Psicóloga e psicanalista, doutora em Teologia pelas Faculdades EST. Professora de Psicologia e Aconselhamento Pastoral. Sua área de atuação se situa na interface entre teologia, fenomenologia e psicanálise; é coordenadora do Grupo de Pesquisa em Fenomenologia da Vida e do Grupo de Pesquisa em Aconselhamento e Psicologia Pastoral. Pesquisadora do Grupo de Investigação “O que pode um corpo?” do Centro de Filosofia (CEFi) da Universidade Católica de Lisboa. Membro pleno e docente da Sigmund Freud Associação Psicanalítica e do Corpo de Psicólogos e Psiquiatras Cristãos – CPPC.
Foto: Acervo pessoal

Eu creio...

Eu creio em uma Relação que me deu a vida e que a mantém. Num fundamento que me pôs, e perante o qual quero viver, para dizer com Kierkegaard. Não sou somente filha do meu pai e minha mãe, mas sou filha da Vida que se doou a eles e através deles a mim. Aprendi isso da boca dos meus pais, e reaprendi em linguagem acadêmica pelas palavras de Françoise Dolto e Michel Henry.

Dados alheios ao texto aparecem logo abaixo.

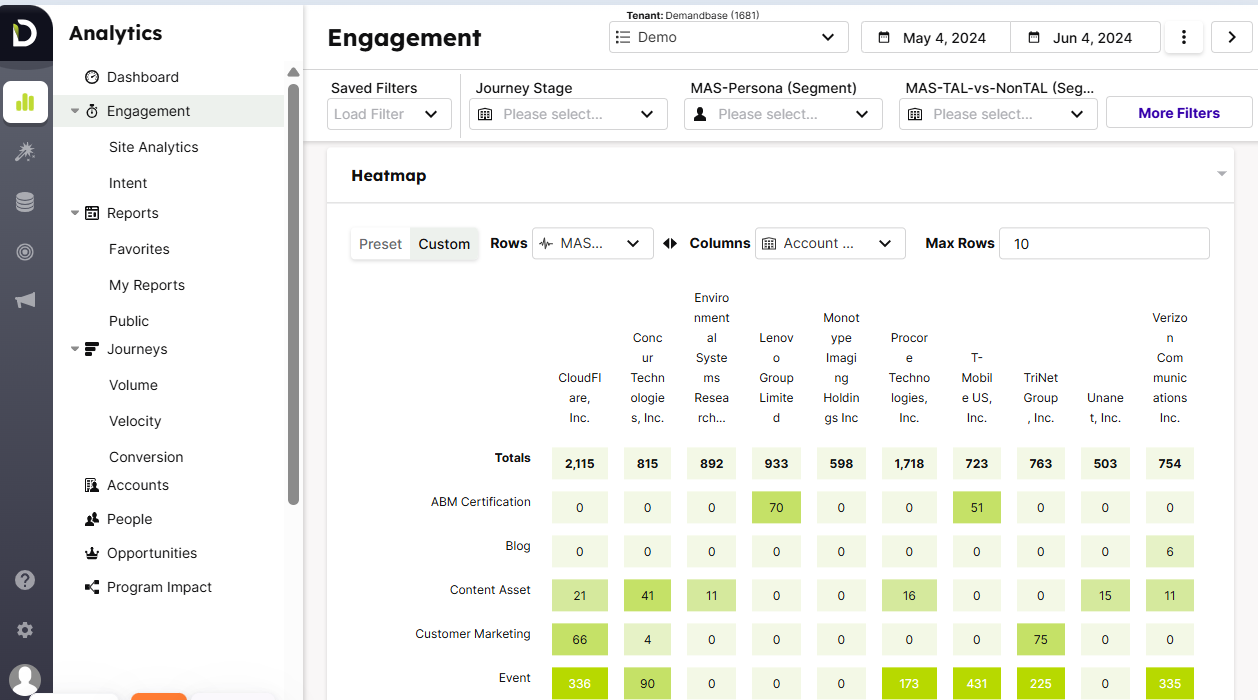Image resolution: width=1258 pixels, height=700 pixels.
Task: Click the swap rows/columns arrows icon
Action: point(669,243)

Concordo com Freud, de que construo uma ou várias imagens desse poder fundante, muitas baseadas nas minhas vivências infantis. Mas creio em Deus Pai para além da imagem projetada, e a melhor correção da distorção encontro nas sessões de análise e na leitura diária da Bíblia. Ela me conta sobre homens e mulheres que foram visitados pelo divino, e de como mudaram suas vidas a partir disso. E me relata como o próprio Filho de Deus nos visitou e ao voltar ainda nos deixou Seu Espírito, que a todo tempo confirma em meu espírito a condição de filha.

Essas narrativas povoaram minha infância, minhas brincadeiras, meus medos do desconhecido, e me fizeram sonhar com terras longínquas e imaginar as origens da vida e o que nos espera após a morte. A voz ritmada do meu pai e da minha mãe, contando essas histórias, traziam um mistério e ao mesmo tempo uma tranquilidade, de que um poder maior que o deles vivia conosco e nos guiava.

As dúvidas vieram? Sim, compareceram em diferentes tempos e nuances, em crises e em reflexões. 

Eu creio com dúvidas, apesar das dúvidas, através das dúvidas — elas me revelam novas facetas da vida, e garantem sempre um lugar para o mistério. Mistério como o expressa Rubem Alves, que habita a beleza dos lugares de sombras, pois nem tudo se aclara matemática e estatisticamente.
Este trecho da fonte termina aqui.